[Passage to read]

  • Max
    Max almost 13 years
    I use spring annotation @RequestWrapper and set localName and targetNamespace and className
  • matbrgz
    matbrgz almost 13 years
    Where does the "ABC Farmacéutica Corporation" string come from? Where is it physically defined?
  • Max
    Max almost 13 years
    It's part of my table data only. In that multiple terms I got this special character data.
  • matbrgz
    matbrgz almost 13 years
    In which physical file is the characters "ABC Farmacéutica Corporation" found? The JSP page? A property file? Java code?
  • Max
    Max almost 13 years
    I can say that I see first In JSP. well, I am confused what you are expecting. From Page1 I do a search, then in Page2 I will display these terms in table with checkboxes. Now I click on the checkboxes and will submit to page3. So while submitting getting the problem because one of the checkbox term is having this special character
  • matbrgz
    matbrgz almost 13 years
    Somewhere, the actual characters that make up the string "ABC Farmacéutica Corporation" are typed by you or somebody else into a file. If you needed to change it into "Carperation" where would you edit?
  • matbrgz
    matbrgz almost 13 years
    So this is defined as a String inside a SomeClass.java file?
  • matbrgz
    matbrgz almost 13 years
    In that case replace "é" with "\u00E9" in your source and try again.
  • Max
    Max almost 13 years
    So, \u00e9 is which encoding part. So that I will try sending the term from JSP by converting these kind of é to \u00e9
  • Max
    Max almost 13 years
    Hi, This makes sense to me. But I see you are changing "é" with "\u00E9". So which part of encoding is that. So that I can use dynamically all these kind of characters.

[/Passage to read]
[Extracted data]

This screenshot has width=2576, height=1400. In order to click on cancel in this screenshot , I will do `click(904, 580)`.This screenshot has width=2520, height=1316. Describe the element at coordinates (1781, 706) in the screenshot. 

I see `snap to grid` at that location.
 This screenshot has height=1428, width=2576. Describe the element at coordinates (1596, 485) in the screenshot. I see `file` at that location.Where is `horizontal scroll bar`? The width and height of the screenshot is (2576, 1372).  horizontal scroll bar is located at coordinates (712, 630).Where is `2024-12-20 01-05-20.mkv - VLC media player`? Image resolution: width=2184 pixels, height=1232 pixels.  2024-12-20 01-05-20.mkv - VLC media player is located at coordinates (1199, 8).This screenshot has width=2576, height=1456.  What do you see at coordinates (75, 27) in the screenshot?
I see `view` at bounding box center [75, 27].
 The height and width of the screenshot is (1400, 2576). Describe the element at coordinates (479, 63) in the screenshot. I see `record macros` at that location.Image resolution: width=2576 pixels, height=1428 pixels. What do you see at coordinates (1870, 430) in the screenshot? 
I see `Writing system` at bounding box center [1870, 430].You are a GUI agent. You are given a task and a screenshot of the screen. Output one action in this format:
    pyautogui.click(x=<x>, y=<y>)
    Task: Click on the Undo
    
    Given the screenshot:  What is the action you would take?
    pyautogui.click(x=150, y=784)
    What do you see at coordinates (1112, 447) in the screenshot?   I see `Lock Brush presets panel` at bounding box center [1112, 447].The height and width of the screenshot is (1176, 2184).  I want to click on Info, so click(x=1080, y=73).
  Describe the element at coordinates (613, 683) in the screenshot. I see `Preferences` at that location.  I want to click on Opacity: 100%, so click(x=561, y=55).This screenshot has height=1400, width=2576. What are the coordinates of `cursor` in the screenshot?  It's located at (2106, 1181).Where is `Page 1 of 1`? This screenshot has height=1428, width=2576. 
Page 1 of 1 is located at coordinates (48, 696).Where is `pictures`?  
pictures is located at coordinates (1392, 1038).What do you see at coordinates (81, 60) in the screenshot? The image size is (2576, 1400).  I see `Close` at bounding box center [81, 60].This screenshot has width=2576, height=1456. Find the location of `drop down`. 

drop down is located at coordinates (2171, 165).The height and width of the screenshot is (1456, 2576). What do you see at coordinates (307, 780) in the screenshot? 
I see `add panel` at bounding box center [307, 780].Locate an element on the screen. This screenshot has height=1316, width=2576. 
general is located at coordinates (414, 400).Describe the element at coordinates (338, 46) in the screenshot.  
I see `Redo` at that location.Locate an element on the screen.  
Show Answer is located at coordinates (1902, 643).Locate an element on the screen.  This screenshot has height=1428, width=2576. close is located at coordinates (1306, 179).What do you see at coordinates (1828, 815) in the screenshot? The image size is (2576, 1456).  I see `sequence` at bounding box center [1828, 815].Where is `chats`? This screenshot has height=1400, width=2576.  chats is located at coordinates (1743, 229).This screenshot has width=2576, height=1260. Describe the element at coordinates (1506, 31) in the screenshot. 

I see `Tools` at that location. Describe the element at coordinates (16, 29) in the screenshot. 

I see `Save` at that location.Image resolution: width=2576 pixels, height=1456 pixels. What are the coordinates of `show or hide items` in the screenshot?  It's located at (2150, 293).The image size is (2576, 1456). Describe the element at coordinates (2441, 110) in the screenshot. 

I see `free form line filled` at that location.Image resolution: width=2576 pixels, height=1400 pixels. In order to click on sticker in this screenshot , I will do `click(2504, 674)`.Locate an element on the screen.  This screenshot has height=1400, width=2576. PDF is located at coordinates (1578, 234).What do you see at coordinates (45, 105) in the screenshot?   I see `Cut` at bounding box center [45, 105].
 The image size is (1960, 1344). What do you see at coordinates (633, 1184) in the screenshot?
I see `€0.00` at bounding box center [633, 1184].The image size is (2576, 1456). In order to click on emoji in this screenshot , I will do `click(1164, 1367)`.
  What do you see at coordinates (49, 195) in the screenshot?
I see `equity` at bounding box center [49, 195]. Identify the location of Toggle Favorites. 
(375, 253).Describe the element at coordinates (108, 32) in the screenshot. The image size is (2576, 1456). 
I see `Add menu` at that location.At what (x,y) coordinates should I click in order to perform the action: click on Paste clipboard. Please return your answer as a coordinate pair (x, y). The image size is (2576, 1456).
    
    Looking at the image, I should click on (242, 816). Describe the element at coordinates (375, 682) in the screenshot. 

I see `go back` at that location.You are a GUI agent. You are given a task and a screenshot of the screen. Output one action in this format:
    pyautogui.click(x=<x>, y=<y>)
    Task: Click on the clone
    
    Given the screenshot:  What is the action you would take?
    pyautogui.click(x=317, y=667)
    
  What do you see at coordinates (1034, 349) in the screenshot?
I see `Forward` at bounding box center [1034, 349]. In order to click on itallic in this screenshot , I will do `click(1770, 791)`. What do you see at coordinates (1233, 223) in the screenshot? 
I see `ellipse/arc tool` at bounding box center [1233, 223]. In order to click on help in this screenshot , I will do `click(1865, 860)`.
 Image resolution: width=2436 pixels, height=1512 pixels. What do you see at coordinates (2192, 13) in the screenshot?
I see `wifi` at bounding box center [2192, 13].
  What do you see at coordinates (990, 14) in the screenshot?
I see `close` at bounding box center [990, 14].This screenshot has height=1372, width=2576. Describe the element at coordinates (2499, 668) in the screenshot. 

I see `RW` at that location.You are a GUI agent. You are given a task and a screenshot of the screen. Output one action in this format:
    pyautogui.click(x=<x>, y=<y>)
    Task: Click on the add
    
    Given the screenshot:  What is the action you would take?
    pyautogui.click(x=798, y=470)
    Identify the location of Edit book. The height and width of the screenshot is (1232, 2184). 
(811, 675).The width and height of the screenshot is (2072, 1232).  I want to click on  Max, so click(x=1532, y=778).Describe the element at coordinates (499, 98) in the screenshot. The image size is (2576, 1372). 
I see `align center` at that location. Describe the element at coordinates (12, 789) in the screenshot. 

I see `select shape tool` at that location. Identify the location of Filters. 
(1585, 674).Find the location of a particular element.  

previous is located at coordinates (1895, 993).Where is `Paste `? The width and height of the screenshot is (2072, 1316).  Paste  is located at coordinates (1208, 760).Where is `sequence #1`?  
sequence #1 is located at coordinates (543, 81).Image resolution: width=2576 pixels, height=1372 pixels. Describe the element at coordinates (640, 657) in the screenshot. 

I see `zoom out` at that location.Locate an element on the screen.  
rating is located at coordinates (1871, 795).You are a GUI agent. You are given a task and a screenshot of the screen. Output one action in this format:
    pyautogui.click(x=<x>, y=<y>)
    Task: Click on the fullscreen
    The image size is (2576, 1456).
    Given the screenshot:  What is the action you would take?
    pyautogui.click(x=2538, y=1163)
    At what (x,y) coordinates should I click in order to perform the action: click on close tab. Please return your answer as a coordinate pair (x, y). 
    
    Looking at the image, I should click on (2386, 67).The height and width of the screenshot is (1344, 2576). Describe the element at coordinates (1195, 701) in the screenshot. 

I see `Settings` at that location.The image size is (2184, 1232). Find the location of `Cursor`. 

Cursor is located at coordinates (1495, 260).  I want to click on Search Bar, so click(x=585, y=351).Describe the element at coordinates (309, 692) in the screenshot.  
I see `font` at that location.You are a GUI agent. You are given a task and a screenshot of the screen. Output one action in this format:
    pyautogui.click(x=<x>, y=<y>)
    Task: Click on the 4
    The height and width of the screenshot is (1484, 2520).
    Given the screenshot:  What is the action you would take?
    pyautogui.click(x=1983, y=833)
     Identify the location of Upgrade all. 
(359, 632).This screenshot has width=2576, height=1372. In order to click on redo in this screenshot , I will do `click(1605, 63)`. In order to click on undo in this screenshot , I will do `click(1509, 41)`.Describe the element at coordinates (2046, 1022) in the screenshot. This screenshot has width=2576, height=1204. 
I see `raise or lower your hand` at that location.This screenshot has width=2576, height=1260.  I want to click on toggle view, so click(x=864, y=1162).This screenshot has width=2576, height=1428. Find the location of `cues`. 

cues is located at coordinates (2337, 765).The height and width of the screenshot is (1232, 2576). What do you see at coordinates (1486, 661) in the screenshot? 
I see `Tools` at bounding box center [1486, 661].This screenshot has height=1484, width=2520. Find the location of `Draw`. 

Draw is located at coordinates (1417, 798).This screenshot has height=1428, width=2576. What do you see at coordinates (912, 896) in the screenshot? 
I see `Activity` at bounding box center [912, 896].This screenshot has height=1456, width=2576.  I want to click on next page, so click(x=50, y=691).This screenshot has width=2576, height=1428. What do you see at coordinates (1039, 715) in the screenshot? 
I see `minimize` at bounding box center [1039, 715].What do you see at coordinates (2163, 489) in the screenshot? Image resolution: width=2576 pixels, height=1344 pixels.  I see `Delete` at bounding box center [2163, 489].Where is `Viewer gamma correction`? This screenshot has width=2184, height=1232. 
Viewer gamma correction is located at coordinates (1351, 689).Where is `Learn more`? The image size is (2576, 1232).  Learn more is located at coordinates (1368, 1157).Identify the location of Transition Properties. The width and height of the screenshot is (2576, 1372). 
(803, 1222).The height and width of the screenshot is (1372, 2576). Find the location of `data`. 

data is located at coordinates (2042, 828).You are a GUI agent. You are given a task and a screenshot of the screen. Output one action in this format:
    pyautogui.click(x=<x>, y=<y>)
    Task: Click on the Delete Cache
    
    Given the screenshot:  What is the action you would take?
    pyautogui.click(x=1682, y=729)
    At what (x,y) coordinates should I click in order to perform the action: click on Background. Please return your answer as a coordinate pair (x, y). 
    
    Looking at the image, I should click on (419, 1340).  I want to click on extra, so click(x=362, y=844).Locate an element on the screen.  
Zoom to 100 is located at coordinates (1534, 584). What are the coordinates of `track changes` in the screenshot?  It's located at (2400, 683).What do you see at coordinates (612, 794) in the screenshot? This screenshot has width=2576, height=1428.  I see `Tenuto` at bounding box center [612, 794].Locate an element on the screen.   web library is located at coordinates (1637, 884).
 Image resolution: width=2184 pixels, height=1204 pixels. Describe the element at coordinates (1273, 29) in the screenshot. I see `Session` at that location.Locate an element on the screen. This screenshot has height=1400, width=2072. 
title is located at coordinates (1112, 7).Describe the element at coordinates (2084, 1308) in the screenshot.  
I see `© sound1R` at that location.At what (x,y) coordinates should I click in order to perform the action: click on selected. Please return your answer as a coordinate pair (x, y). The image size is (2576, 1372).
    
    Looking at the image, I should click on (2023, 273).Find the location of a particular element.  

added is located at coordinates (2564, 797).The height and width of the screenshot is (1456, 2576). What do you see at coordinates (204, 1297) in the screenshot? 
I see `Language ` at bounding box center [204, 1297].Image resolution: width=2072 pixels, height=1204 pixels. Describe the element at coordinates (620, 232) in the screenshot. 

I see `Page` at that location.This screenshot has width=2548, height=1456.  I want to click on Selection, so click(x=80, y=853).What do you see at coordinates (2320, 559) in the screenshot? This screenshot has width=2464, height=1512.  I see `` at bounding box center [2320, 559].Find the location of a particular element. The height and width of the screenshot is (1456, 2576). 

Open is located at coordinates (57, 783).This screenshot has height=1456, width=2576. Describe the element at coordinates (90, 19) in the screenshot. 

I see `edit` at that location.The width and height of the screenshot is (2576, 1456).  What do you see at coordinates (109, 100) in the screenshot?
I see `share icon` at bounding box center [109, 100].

[/Extracted data]

[Exercises]:
1. In the comment thread about the accented character, what did matbrgz suggest replacing "é" with in the source?
2. Pick up the comment thread about the accented character and carry it on from its final comment.

[Responses in order]:
1. "\u00E9"

2.
  • matbrgz
    matbrgz almost 13 years
    No, in the physical file where you defined "ABC etc" as a string constant, you change that physical constant to have "\u00E9" instead of "é".
  • McDowell
    McDowell almost 13 years
    @Max - \u00e9 is a (UTF-16) Unicode escape sequence. I have an app here that will display the escapes for any graphemes you enter.
  • Max
    Max almost 13 years
    Getting error as ,org.apache.cxf.binding.soap.SoapFault: Error performing Ms FAST Search.EX class: com.fastsearch.esp.search.SearchEngineException. EX Cause: null. EX Message : parsefql: Query Error: line 1:92: unexpected char: 'u'.
  • matbrgz
    matbrgz almost 13 years
    You have done this incorrectly. The character sequence should be expanded when read from the Java source file. I would suggest that you create a minimal but fully functional example showing just this behaviour, and open a new question.
  • Max
    Max almost 13 years
    Hey, Thanks Andersen. I just found the error with this discussion. Till now my webservice team is not accepting the encoded terms.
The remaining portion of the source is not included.